=== Section Start ===
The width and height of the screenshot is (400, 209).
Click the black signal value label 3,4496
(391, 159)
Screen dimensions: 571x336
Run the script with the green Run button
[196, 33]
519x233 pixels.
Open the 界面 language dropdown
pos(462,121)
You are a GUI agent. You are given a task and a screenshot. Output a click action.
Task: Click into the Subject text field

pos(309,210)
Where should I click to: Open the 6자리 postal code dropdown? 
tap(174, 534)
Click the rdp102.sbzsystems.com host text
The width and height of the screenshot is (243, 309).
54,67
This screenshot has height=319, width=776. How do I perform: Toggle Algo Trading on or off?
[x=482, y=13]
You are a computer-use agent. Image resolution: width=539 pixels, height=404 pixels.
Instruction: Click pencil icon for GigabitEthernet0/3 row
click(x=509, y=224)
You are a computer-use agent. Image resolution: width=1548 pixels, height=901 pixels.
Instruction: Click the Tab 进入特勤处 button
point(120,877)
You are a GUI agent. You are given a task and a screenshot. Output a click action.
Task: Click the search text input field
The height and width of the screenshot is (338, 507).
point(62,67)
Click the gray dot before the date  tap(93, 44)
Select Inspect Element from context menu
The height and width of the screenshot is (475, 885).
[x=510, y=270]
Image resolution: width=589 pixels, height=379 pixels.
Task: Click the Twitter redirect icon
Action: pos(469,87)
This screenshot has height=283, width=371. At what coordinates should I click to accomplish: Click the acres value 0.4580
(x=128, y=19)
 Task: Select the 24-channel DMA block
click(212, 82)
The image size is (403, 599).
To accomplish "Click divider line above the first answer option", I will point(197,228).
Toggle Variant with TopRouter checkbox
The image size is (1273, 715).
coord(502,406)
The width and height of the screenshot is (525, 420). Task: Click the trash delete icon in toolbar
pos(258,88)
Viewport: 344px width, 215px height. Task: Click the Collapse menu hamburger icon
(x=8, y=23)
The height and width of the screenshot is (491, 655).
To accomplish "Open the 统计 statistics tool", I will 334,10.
=== Section End ===
Exercise brief:
Each line of the data above should appear again in your answer, exactly as given.

Written reply:
The width and height of the screenshot is (400, 209).
Click the black signal value label 3,4496
(391, 159)
Screen dimensions: 571x336
Run the script with the green Run button
[196, 33]
519x233 pixels.
Open the 界面 language dropdown
pos(462,121)
You are a GUI agent. You are given a task and a screenshot. Output a click action.
Task: Click into the Subject text field

pos(309,210)
Where should I click to: Open the 6자리 postal code dropdown? 
tap(174, 534)
Click the rdp102.sbzsystems.com host text
The width and height of the screenshot is (243, 309).
54,67
This screenshot has height=319, width=776. How do I perform: Toggle Algo Trading on or off?
[x=482, y=13]
You are a computer-use agent. Image resolution: width=539 pixels, height=404 pixels.
Instruction: Click pencil icon for GigabitEthernet0/3 row
click(x=509, y=224)
You are a computer-use agent. Image resolution: width=1548 pixels, height=901 pixels.
Instruction: Click the Tab 进入特勤处 button
point(120,877)
You are a GUI agent. You are given a task and a screenshot. Output a click action.
Task: Click the search text input field
The height and width of the screenshot is (338, 507).
point(62,67)
Click the gray dot before the date  tap(93, 44)
Select Inspect Element from context menu
The height and width of the screenshot is (475, 885).
[x=510, y=270]
Image resolution: width=589 pixels, height=379 pixels.
Task: Click the Twitter redirect icon
Action: pos(469,87)
This screenshot has height=283, width=371. At what coordinates should I click to accomplish: Click the acres value 0.4580
(x=128, y=19)
 Task: Select the 24-channel DMA block
click(212, 82)
The image size is (403, 599).
To accomplish "Click divider line above the first answer option", I will point(197,228).
Toggle Variant with TopRouter checkbox
The image size is (1273, 715).
coord(502,406)
The width and height of the screenshot is (525, 420). Task: Click the trash delete icon in toolbar
pos(258,88)
Viewport: 344px width, 215px height. Task: Click the Collapse menu hamburger icon
(x=8, y=23)
The height and width of the screenshot is (491, 655).
To accomplish "Open the 统计 statistics tool", I will 334,10.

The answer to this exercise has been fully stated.